Gluten and yeast free

It has been quiet here on the blog for the last few weeks. And yet, comments came in every day on my last post , all of which touched me very much. Exactly a week after this post was published, I was holding my mother’s hand as she took her last breath. She was lying on the sofa in her beautiful living room, “like a queen,” as her family doctor once remarked. The days and weeks before had been very difficult and heartbreaking, but also intense and full of love. Many people who were close to me have died in my life. But I never had the opportunity to prepare to say goodbye and to hold her hand until the end. I am infinitely grateful for this experience. It took away the fear of death that has accompanied me all my life since my father died very early and suddenly. This time I was allowed to be there consciously in every moment, to breathe through the pain, to be grateful and to dedicate myself to my mother with all my heart and all my might. That was very nice and changed me on a deep level. I can’t say exactly how yet, but since her death there has been great calm and strength and love in me. I experience the loss of no longer being able to hold her in my arms, of being able to write messages or send her photos.

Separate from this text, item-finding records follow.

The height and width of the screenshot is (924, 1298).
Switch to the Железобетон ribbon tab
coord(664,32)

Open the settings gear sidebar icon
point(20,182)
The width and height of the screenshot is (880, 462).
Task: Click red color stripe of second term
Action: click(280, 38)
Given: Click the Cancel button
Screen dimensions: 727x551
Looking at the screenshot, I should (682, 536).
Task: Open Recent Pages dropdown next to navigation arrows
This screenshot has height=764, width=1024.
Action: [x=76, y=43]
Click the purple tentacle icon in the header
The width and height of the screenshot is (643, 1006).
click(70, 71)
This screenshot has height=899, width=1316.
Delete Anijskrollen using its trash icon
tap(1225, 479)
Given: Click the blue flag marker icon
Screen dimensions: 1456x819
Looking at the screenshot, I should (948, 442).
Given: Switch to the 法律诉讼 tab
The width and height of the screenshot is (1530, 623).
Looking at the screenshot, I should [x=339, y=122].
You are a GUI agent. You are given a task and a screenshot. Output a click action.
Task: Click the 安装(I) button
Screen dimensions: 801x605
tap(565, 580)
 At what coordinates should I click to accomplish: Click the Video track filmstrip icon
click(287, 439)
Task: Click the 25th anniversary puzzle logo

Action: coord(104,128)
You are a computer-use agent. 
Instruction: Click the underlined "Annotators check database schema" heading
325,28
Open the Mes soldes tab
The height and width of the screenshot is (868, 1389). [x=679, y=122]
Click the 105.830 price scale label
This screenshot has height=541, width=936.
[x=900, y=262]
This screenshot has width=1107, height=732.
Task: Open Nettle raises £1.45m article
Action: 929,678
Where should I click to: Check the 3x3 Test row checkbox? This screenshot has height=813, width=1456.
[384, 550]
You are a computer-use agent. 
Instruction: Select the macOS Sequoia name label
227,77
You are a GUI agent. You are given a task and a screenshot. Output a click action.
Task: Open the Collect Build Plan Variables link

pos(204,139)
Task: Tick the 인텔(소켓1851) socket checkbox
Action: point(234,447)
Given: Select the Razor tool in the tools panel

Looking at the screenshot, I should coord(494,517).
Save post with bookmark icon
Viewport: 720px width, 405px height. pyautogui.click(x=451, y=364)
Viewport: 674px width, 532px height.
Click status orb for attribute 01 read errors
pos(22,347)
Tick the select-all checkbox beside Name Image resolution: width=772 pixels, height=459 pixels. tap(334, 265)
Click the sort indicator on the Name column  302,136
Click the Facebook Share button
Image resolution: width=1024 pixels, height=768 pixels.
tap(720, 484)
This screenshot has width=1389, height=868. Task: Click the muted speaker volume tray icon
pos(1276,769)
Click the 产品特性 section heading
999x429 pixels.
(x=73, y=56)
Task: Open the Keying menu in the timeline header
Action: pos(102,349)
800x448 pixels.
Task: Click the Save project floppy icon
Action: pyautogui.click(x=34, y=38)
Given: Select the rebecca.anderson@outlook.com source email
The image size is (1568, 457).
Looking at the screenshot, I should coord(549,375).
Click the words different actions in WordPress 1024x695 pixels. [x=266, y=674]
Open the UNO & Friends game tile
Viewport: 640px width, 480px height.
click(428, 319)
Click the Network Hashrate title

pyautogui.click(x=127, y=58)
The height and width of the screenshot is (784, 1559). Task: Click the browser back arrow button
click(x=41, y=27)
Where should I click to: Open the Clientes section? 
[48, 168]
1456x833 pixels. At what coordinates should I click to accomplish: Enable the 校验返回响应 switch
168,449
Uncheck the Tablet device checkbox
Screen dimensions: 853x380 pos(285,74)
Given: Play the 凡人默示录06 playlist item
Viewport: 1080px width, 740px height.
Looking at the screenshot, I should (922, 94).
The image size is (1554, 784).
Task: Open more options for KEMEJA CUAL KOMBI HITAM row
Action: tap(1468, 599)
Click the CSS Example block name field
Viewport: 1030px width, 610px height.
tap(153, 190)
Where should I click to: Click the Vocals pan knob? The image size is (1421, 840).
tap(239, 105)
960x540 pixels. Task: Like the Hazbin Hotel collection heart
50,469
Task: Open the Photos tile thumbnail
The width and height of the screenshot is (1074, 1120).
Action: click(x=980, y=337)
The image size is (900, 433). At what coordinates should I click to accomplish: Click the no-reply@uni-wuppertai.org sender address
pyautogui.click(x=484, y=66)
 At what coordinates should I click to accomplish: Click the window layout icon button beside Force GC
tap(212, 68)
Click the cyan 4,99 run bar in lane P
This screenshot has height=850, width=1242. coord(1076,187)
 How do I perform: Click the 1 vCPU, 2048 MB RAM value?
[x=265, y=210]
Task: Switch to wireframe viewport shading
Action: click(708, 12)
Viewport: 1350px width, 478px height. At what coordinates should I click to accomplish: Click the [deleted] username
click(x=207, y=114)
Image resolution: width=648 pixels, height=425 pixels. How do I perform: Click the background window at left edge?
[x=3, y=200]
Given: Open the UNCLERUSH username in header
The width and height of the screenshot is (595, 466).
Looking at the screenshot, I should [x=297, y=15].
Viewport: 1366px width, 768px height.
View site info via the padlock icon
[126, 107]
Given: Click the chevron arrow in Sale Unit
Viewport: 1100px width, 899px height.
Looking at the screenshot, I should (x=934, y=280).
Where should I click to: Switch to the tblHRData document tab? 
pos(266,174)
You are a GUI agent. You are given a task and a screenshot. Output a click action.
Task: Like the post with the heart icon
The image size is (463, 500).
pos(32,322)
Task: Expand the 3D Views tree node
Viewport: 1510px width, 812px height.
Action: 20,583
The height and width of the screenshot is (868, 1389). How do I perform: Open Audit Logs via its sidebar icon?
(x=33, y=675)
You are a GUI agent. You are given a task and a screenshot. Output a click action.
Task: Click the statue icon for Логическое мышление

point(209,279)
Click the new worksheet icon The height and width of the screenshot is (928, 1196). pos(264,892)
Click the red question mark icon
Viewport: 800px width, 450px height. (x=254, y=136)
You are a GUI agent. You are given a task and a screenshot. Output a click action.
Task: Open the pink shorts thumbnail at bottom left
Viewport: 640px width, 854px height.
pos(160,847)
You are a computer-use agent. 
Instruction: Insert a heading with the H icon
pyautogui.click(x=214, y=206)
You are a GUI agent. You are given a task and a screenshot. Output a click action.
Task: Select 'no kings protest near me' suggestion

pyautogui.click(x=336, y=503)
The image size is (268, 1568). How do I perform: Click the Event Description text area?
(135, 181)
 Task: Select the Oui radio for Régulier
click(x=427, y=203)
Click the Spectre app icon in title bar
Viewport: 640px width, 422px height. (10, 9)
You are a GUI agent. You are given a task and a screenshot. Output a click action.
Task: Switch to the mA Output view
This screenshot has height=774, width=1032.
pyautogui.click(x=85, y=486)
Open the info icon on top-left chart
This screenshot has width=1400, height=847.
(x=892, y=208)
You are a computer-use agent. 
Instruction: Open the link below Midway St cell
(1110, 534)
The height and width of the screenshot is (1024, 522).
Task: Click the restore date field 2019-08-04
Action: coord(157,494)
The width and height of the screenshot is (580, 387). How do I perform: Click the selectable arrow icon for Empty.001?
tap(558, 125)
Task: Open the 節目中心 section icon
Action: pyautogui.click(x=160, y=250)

But at the same time I feel enveloped and comforted by her, quite inexplicable, but good.

Actually, I would write my Valentine’s Day post today. And in the end I do that too, because at the moment of dying there is one thing that matters above all else: love. Shortly before the funeral service for my mother – or celebration of life, as a dear friend put it much more accurately – I read that the Indo-European root of the word “courage” also means “the willingness to feel”. I find this meaning beautiful. Because how often do we try to numb or distract ourselves so as not to feel. But when we are ready to be really present in the moment, no matter how hard, sad or disturbing it may be, we are rewarded with a new intensity that makes life fuller and more colorful. My mother and I – we were ready to feel at the end of our earthly life. We were very open to each other. A few days before her death, my mother said: “I feel like my insides are inside.” Not only was it pleasant to be so open. But for me it was the greatest gift. And this willingness to feel is still one of the most important guard rails in life for me. Because without this willingness, life tastes bland and loses all of its colourfulness. Dealing with death can help us become more courageous and feel more deeply – ultimately, death helps us really live.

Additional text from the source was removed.